Benda tajam mendadak menghantam bagian perut Draco dengan keras, membuatnya jatuh tergeletak tak berdaya di atas lantai. Darah segar mengalir deras dari dalam perutnya.

   Melihat salah satu temannya sekarat di atas gelinangan darahnya ternyata sanggup menimbulkan kepanikan di antara mereka.

      Tanpa berpikir panjang Marcel langsung berlari menghampiri Draco dan berupaya mengobati luka tusukan itu menggunakan kekuatannya sendiri.

 Mereka memberikan harapan penuhnya pada Marcel agar dapat menyelamatkan nyawa Draco.

     Namun dibalik kejadian tersebut,  Juno tertawa kerastepat di sebelah kanan Marcel yang tengah fokus mengobati luka di perut Draco.

      “Huh! Bisa-bisanya kau tertawa setelah apa yang sudah kau perbuat pada temanku?!!” Marvel mencengkram erat kaos yang dipakai Juno, tangannya bersiap-siap untuk meninju.

     “Disini kan nggak ada larangan untuk jangan tertawa. Hahaha benar-benar ya, nggak kusangka kalian sebodoh ini ternyata.” ledek Juno

   “Apa katamu?!”

Sring!

   Wujud Draco tiba-tiba lenyap dari pangkuannya Marcel, mereka berpikir bahwa Juno lah yang melakukan hal itu. Suasana semakin tercampur aduk. Bahkan Peter dan Bryan saja sudah tak sanggup menahan amarahnya lagi.

    Sampai akhirnya wujud Draco kembali muncul namun kali ini terlihat dirinya sudah berada di tingkat dua, berdiri dengan kedua siku tangannya yang bertumpu di atas tiang pembatasan tangga.

    “Kalian kenapa?” tanya Draco terheran

   “Apa-apaan ini? Draco, kenapa kau bisa ada disitu?” heran Fred bercampur kaget

 “Kalian yang apa-apaan, aku daritadi ada disini.” jawab Draco sedikit terkekeh

 “Bukannya kau tadi terkapar dilantai? Darahmu ada dimana-mana loh,” ujar Peter. Ia memberitahukan apa yang mereka lihat tadi sambil menunjuk-nunjuk ke area tempat kejadian itu terjadi. Tapi semua hal itu telah menghilang. Lantai kini terlihat bersih mengkilat.

Juno berdeham, “Bisa singkirkan tangan kotormu ini?”

Dengan raut wajah kebingungan, Marvel menyingkirkan cengkeraman kedua tangannya dari kerah baju Juno.

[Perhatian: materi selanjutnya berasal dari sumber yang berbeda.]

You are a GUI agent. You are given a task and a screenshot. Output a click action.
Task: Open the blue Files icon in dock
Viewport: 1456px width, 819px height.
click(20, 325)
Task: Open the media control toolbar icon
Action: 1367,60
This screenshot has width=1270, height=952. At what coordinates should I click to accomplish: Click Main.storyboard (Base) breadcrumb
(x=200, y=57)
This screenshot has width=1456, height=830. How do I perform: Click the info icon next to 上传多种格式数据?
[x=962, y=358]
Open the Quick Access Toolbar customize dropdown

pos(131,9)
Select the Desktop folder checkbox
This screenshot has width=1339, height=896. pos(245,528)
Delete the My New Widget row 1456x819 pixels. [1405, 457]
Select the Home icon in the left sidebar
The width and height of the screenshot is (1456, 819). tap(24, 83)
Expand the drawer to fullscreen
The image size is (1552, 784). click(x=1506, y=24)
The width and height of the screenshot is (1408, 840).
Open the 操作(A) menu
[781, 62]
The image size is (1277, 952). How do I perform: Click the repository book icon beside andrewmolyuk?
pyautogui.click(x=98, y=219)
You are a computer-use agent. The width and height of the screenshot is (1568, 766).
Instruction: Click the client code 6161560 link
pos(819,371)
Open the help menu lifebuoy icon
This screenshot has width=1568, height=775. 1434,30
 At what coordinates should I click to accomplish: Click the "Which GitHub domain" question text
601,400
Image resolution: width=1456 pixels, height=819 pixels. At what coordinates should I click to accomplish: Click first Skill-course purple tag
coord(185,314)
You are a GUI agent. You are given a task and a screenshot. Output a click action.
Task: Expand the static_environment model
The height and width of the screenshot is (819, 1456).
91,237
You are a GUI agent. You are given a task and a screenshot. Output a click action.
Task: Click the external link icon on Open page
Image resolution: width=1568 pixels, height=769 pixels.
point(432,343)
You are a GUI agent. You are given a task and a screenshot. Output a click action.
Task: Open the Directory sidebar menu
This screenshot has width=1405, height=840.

     “Aku itu nggak sejahat yang kalian pikirkan.” ketus Juno

  “Sebenarnya apa yang sudah terjadi? Kau kenapa bisa ada di atas sana?” tanya Marvel kepada Draco. Ia masih belum paham terhadap apapun.

    “Dia sengaja memanipulasi semuanya. Kalau bukan karenanya, mungkin sekarang aku sedang meringis kesakitan akibat kutukan yang kau lontarkan tadi.” jelas Draco

    Keenam temannya sejenak terdiam memandangi sekujur tubuh Marvel, ingin rasanya memarahi akan tetapi itu bukan sepenuhnya kesalahan Marvel.

Juno berjalan menaiki tangga, mendekati posisi Draco dan merangkul bahunya tanpa merasa canggung. Seolah seperti mereka sudah berteman lama.

   “Dulu aku juga pernah ngejalanin pertemanan semacam ini, jadi nggak perlu takut. Aku nggak akan sekeji itu pada kalian bertujuh.” ucap Juno. Kali ini raut wajahnya tampak sedikit cerah dari sebelumnya.

    “Aku minta maaf atas kecerobohanku.” ucap Marvel merasa bersalah

   “Sudahlah, yang penting teman kalian yang satu ini tetap baik-baik saja.” Juno menepuk pelan bahu bidangnya Draco lalu berkata lagi, “Di tingkat satu hanya ada tiga kamar, di tingkat dua ada lima kamar sedangkan di tingkat tiga ada enam kamar.”

  “Gila! Kamar sebanyak itu buat apa?”

  “Sebenarnya yang punya tempat ini mau buat hotel atau rumah sih? Rumahku saja kamarnya nggak sebanyak itu juga,” gerutu Fred tak percaya mendengar ucapan Juno barusan

    “Terus kamar bagian mana yang bisa kami gunakan?” tanya Marcel

  “Sebelumnya semua kamar disini bisa digunakan, tapi semenjak kejadian yang dulu, seluruh kamar di tingkat tiga sepenuhnya nggak bisa digunakan, bahkan dilarang untuk memasukinya.”

   “Lah kenapa begitu?”

 “Memangnya dulu ada kejadian apa?”

 “Aku nggak tahu, sewaktu aku dan teman-temanku baru masuk ke tempat ini, area di tingkat tiga memang sudah diberi peringatan untuk jangan dimasuki.”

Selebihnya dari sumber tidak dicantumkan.